Em entrevista à Lusa, à margem do I Congresso Internacional de Habitação Pública, organizado pela Câmara Municipal de Oeiras, Veronika Iwanowski, responsável por apresentar no estrangeiro o modelo vienense de habitação acessível, detalhou a fórmula que garante que sensivelmente metade da população da capital austríaca viva atualmente em casas de habitação acessível.
O quadro legal é importante e o vienense assegura "um sistema de habitação transparente e justo", explicitou a técnica do Departamento de Relações Internacionais do Wiener Wohnen (Morar em Viena), acrescentando a necessidade de haver um financiamento público robusto.
"O dinheiro para a habitação, construção e renovação, vem dos impostos. É uma taxa nacional de 0,5% do salário bruto tanto dos empregadores como dos empregados", referiu, acrescentando que esta disposição se traduz em 250 milhões de euros por ano para os cofres públicos e permite um planeamento a longo prazo.
Além disso, em Viena há segurança no arrendamento e uma "boa relação" com proprietários e senhorios, o que explica que quase 80% dos habitantes da cidade vivam em casas alugadas.
Por outro lado, os habitantes são convidados a participarem no processo. "Os inquilinos são mais felizes quando se sentem em casa e as pessoas sentem-se mais em casa e que pertencem a um espaço quando podem cocriá-lo", assinalou a especialista, oradora no congresso, que decorre hoje e na sexta-feira no TagusPark.
"Mais importante ainda, implementamos sempre a mistura social, os nossos edifícios estão espalhados por toda a cidade, não estão confinados a certos bairros", ressalvou.
Simultaneamente, os limites de rendimento adotados são "bastante altos, o que torna 80% dos vienenses elegíveis para o setor de habitação acessível e assim não há segregação, nem estigmatização, nem discriminação com base na morada". Nem "bairros perigosos", disse.
Ainda assim, todos os modelos têm desafios: "O nosso sistema tem 100 anos, temos constantemente de o atualizar e de evoluir. Temos mudanças populacionais, por exemplo um aumento crescente de famílias monoparentais e de pessoas mais velhas, especialmente mulheres, que frequentemente vivem sozinhas", indicou Veronika Iwanowski, acrescentando a adaptação climática e a descarbonização dos edifícios.
"Fazemos monitorização regular, renovamos, instalamos elevadores, sótãos", elencou.

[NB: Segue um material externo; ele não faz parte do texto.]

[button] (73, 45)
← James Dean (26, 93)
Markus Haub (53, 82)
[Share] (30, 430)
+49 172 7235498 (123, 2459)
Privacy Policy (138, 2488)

O modelo vienense tem sido criticado por colocar uma significativa fatia dos terrenos nas mãos da câmara municipal: "Isso não é um problema. O município tem 220 mil apartamentos, o setor subsidiado tem 200 mil e o resto é privado. Há oferta para todos."
Segundo a especialista, "é importante que o setor público seja amplo, para garantir oportunidades habitacionais acessíveis para um número mais alargado de pessoas".
Além disso, o atual sistema traz "benefícios para a sociedade em geral", desde logo por ter um impacto regulador nas rendas do mercado privado e por contribuir para a economia, porque, recordou, "quando as pessoas não têm o peso de rendas elevadas, gastam mais noutros produtos".
Mesmo no contexto austríaco, Viena é um caso especial, explicado pela história da cidade (que foi estado federado), pela continuidade da política de financiar a habitação acessível através dos impostos e por sucessivos governos sociais-democratas, referiu Veronika Iwanowski.
Ainda que a Áustria seja um dos países da União Europeia com maior percentagem de habitação pública, esta não é tão elevada noutras partes do país, onde "há mais a mentalidade de comprar casa".
O I Congresso Internacional de Habitação Pública reúne, hoje e na sexta-feira, mais de 30 especialistas.
Com a iniciativa, a autarquia, no distrito de Lisboa, pretende fazer o "diagnóstico da situação" e demonstrar que "as medidas que foram tomadas até hoje não resolveram o problema", na convicção de que a carência de habitação não pode ser resolvida pelo setor privado, cabendo ao Estado o papel central, disse à Lusa o presidente do executivo, Isaltino Morais.